CAMBRIDGE, Mass. — Credit unions considering going live on the uber-popular Wikipedia do-it-yourself Internet encyclopedia might want to listen to what a Forrester Research analyst has to say.

“As one of the most visited sites on the Web, Wikipedia serves as the reference guide for almost one-fifth of online adults,” said Charlene Li in a new report titled “When and How to Get Involved with Wikipedia.”

“But the information they see on Wikipedia–which can be created and edited by anyone–may not necessarily be accurate or reflect a viewpoint companies like,” she said.

“Nevertheless, companies should refrain from simply jumping in and making changes to articles about themselves, but they also shouldn’t just sit on the sidelines,” Li said in her report.

“Instead, marketers should understand and abide by the policies, guidelines and rules of conduct established by the Wikipedia community and, when appropriate, participate in the community discussion to get their company’s perspective represented in articles,” she said.

The think firm analyst recommended that companies consider getting involved indirectly and not mistake Wikipedia for an online advertising site.

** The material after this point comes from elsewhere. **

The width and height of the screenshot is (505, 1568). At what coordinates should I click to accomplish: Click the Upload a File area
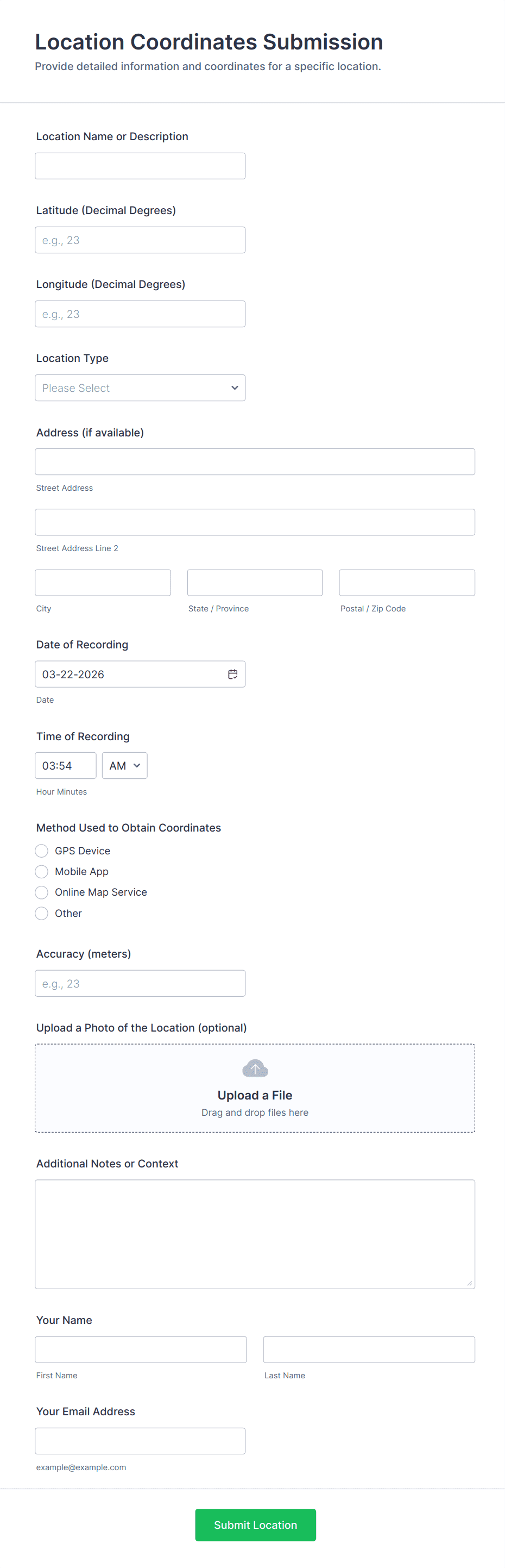(255, 1095)
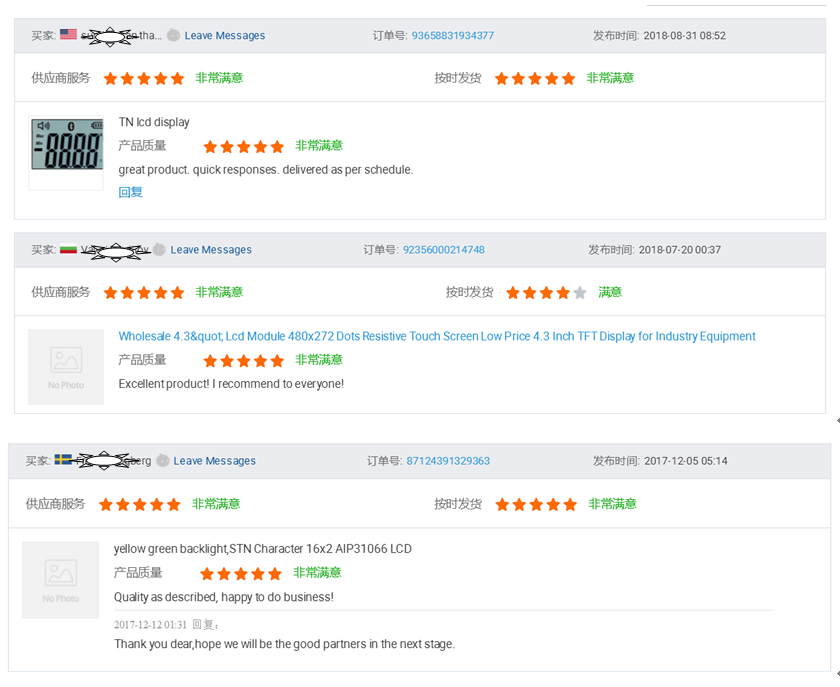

“Wikipedia is not a marketing channel, any more than is an article in The New York Times,” Li said. “Involvement requires that companies exercise traditional media relations in a different way that seeks to sway the opinion of a small interest community to make the changes to an article.”

For instance, credit unions should consider not starting their own Web page, but should rather consider starting a discussion page in which the institution voices what it believes should be changed. It is important the editors posting changes are able to reference facts, even in a discussion page, especially if the change is controversial. The reference should be a credible source, Li said.

Because Wikipedia content is used without fear of copyright restrictions, companies often use it to provide links to their own site. Wikipedia can also be edited by anyone by merely clicking the “edit this page” tab. However, financial institutions wishing to do this should proceed with caution, Li said.

Wikipedia has a stringent code of conduct, she said, that has to be accepted by all its contributors.

“The key to a NPOV (neutral point of view) is to focus on facts, not opinions,” said Li. Edits should not endorse people, companies, financial institutions, or products. That’s considered a conflict of interest and failure to follow guidelines could lead to edited pages being reversed, removed, or banned entirely from the site.

Credit unions wishing to be seen on Wikipedia but are not members may still request an article on their particular institutions. Some companies create so-called “stubs”–pages with negligible content–with the hope that other Wikipedia members will contribute to the page.

However, if a company wishes to directly edit an article about it, it is important to exercise utmost caution, Li said.

“There is the perception that a company making edits in Wikipedia has to be doing so for marketing purposes or to remove unflattering entries,” Li said. And with the addition of scanners that can locate edits in articles and detect the IP address from which they came, companies should be extremely cautious with their edits beyond simply making grammatical changes.